Ainsi, la décision vise à garantir que l’expertise se déroule de manière fluide et efficace, tout en intégrant les nouvelles parties concernées sans altérer la mission de l’expert.

TRIBUNAL JUDICIAIRE

DE BORDEAUX

ORDONNANCE DE RÉFÉRÉ

54G

Minute n° 24/

N° RG 24/01786 – N° Portalis DBX6-W-B7I-ZN2N

MI : 23/00000941

4 copies

ORDONNANCE
COMMUNE

GROSSE délivrée
le 30/12/2024
à la SCP MAATEIS

COPIE délivrée
le 30/12/2024
à

2 copies au service expertise

Rendue le TRENTE DECEMBRE DEUX MIL VINGT QUATRE

Après débats à l’audience publique du 25 novembre 2024

Par mise à disposition au greffe, les parties ayant été préalablement avisées dans les conditions prévues au deuxième alinéa de l’article 450 du code de procédure civile.

-- Consignes --
1. Les affirmations suivantes concordent-elles avec l'extrait de l'ordonnance de référé ? (a) L'ordonnance a été rendue le 30 décembre 2024. (b) Les débats se sont tenus lors d'une audience à huis clos. (c) Trois copies sont destinées au service expertise. Répondez par oui ou non et citez à chaque fois les mots décisifs de l'extrait.
2. Pouvez-vous réécrire le passage de l'extrait de l'ordonnance de référé qui débute aux mots « Par mise à disposition » et s'arrête après « de procédure civile. », en y remplaçant « greffe » par « secrétariat » ?
3. Pouvez-vous poursuivre l'ordonnance de référé du tribunal judiciaire de Bordeaux à partir de l'endroit où s'interrompt l'extrait ?

-- Lignes de données --
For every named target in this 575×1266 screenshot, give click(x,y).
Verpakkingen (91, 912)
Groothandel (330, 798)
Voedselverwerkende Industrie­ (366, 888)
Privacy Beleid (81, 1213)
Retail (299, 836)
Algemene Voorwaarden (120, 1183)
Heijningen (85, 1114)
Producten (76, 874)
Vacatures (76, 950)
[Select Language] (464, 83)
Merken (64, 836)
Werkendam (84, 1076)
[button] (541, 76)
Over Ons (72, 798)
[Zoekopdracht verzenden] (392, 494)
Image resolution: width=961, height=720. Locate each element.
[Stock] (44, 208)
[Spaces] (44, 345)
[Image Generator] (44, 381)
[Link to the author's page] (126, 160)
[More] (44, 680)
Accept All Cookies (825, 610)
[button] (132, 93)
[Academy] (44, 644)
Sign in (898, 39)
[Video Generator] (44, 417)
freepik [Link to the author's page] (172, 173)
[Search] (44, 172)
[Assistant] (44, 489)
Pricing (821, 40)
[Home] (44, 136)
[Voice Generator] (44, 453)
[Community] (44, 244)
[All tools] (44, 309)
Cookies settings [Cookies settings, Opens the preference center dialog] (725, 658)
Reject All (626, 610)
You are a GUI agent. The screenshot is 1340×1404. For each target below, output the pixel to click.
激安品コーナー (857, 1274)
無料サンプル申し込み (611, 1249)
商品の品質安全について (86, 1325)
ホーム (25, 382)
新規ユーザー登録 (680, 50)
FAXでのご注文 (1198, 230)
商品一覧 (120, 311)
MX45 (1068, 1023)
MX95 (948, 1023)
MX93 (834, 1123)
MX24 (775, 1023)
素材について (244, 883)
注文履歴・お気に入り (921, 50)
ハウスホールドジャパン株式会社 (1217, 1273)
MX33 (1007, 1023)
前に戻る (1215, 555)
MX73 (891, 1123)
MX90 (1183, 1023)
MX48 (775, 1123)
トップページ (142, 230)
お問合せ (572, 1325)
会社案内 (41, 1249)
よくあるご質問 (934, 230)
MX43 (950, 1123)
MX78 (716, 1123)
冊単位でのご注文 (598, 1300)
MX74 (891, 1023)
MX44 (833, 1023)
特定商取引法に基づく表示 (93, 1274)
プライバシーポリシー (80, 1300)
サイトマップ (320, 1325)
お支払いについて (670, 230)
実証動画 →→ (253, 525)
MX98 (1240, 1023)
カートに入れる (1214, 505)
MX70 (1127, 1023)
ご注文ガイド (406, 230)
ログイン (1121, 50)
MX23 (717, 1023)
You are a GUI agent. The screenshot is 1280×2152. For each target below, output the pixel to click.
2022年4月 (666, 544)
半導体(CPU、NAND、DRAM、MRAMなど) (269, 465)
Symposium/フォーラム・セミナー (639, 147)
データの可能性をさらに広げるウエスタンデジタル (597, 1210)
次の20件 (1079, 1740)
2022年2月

-- Réponses attendues --
1.
(a) Oui : « Rendue le TRENTE DECEMBRE DEUX MIL VINGT QUATRE »
(b) Non : « Après débats à l’audience publique du 25 novembre 2024 »
(c) Non : « 2 copies au service expertise »

2.
Par mise à disposition au secrétariat, les parties ayant été préalablement avisées dans les conditions prévues au deuxième alinéa de l’article 450 du code de procédure civile.

3.
Par Jacqueline DESCOUT, Vice-Présidente au tribunal judiciaire de BORDEAUX, assistée de Charlène PALISSE, Greffière.

DEMANDERESSES

MMA IARD ASSURANCES MUTUELLES
Assureur de la Société COBAT
Dont le siège social est :
[Adresse 1]
[Localité 4]
Prise en la personne de son(ses) représentants légal(aux) domicilié(s) en cette qualité au dit siège

Représentée par Maître Stéphan DARRACQ de la SCP MAATEIS, avocats au barreau de BORDEAUX

SA MMA IARD
Assureur de la Société COBAT
Dont le siège social est :
[Adresse 1]
[Localité 4]
Prise en la personne de son(ses) représentants légal(aux) domicilié(s) en cette qualité au dit siège

Représentée par Maître Stéphan DARRACQ de la SCP MAATEIS, avocats au barreau de BORDEAUX

DÉFENDERESSE

SCP [U] [V] [Z] – [R] [M] MANDATAIRES LIQUIDATEURS
Prise en sa qualité de Mandataire judiciaire de la Société BETRI (BUREAU D’ETUDES TECHNIQUES ET DE REALISATIONS IMMOBILIERES)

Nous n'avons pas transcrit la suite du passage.